Second, you might want to adjust the colours and the visual style of the plot. ggplot2 comes with built in themes. Below, we’ll use theme_minimal() but try typing theme_ into a code chunk and try all the options that come up to see which one you like best.

ggplot(summarydata, aes(x = sex, fill = sex)) +
  geom_bar(show.legend = FALSE) +
  scale_x_discrete(name = "Participant Sex", 
                   labels = c("Female", "Male")) +
  scale_y_continuous(name = "Number of participants") +
  theme_minimal()
Barplot with minimal theme

Figure 7.5: Barplot with minimal theme

There are various options to adjust the colours but a good way to be inclusive is to use a colour-blind friendly palette that can also be read if printed in black-and-white. To do this, we can add on the function scale_fill_viridis_d(). This function has 5 colour options, A, B, C, D, and E. I prefer E but you can play around with them and choose the one you prefer.

ggplot(summarydata, aes(x = sex, fill = sex)) +
  geom_bar(show.legend = FALSE) +
  scale_x_discrete(name = "Participant Sex", 
                   labels = c("Female", "Male")) +
  scale_y_continuous(name = "Number of participants") +
  theme_minimal() +
  scale_fill_viridis_d(option = "E")
Barplot with colour-blind friendly colour scheme

Figure 7.6: Barplot with colour-blind friendly colour scheme

Finally, you can also adjust the transparency of the bars by adding alpha to geom_bar(). Play around with the value and see what value you prefer.

ggplot(summarydata, aes(x = sex, fill = sex)) +
  geom_bar(show.legend = FALSE, alpha = .8) +
  scale_x_discrete(name = "Participant Sex", 
                   labels = c("Female", "Male")) +
  scale_y_continuous(name = "Number of participants") +
  theme_minimal() +
  scale_fill_viridis_d(option = "E")
Barplot with adjusted alpha

Figure 7.7: Barplot with adjusted alpha

In R terms, ggplot2 is a fairly old package. As a result, the use of pipes wasn’t included when it was originally written. As you can see in the code above, the layers of the code are separated by + rather than %>%. In this case, + is doing essentially the same job as a pipe - be careful not to confuse them.

7.7 Activity 5: Violin-boxplot

As our final activity we will also explain the code used to create the violin-boxplot from Loading Data, hopefully now you will be able to see how similar it is in structure to the bar chart code. In fact, there are only three differences:

  1. We have added a y argument to the first layer because we wanted to represent two variables, not just a count.
  2. geom_violin() has an additional argument trim.
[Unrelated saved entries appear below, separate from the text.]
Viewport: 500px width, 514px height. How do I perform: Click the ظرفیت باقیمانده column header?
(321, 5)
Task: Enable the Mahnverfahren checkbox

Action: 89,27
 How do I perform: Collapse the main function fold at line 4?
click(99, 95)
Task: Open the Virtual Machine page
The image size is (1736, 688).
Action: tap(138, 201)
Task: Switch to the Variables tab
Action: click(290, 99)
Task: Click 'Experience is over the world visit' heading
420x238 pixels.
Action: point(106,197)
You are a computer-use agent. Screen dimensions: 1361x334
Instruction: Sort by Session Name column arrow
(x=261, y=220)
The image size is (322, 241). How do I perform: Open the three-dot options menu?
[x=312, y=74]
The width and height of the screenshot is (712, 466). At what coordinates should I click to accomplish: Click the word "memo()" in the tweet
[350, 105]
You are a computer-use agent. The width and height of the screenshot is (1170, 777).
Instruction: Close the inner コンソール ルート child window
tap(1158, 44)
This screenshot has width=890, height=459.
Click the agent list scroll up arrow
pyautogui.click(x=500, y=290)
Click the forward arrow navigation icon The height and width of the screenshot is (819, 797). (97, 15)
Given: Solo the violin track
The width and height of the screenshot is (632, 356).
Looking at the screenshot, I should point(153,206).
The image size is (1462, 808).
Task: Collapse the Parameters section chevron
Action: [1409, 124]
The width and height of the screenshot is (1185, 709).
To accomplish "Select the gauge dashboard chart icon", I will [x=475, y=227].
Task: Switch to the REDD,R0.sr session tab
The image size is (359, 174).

Try setting this to TRUE to see what happens.
  3. geom_boxpot() has an additional argument width. Try adjusting the value of this and see what happens.
ggplot(summarydata, aes(x = income, y = ahiTotal, fill = income)) +
  geom_violin(trim = FALSE, show.legend = FALSE, alpha = .4) +
  geom_boxplot(width = .2, show.legend = FALSE, alpha = .7)+
  scale_x_discrete(name = "Income",
                   labels = c("Below Average", "Average", "Above Average")) +
  scale_y_continuous(name = "Authentic Happiness Inventory Score")+
  theme_minimal() +
  scale_fill_viridis_d()
Violin-boxplot

Figure 7.8: Violin-boxplot

7.8 Activity 6: Layers part 2

The key thing to note about ggplot is the use of layers. Whilst we’ve built this up step-by-step, they are independent and you could remove any of them except for the first layer. Additionally, although they are independent, the order you put them in does matter. Try running the two code examples below and see what happens.

ggplot(summarydata, aes(x = income, y = ahiTotal)) +
  geom_violin() +
  geom_boxplot()

ggplot(summarydata, aes(x = income, y = ahiTotal)) +
  geom_boxplot() +
  geom_violin()

7.8.0.1 Finished!

Well done! ggplot can be a bit difficult to get your head around at first, particularly if you’ve been used to making graphs a different way. But once it clicks, you’ll be able to make informative and professional visualisations with ease, which, amongst other things, will make your reports look FANCY.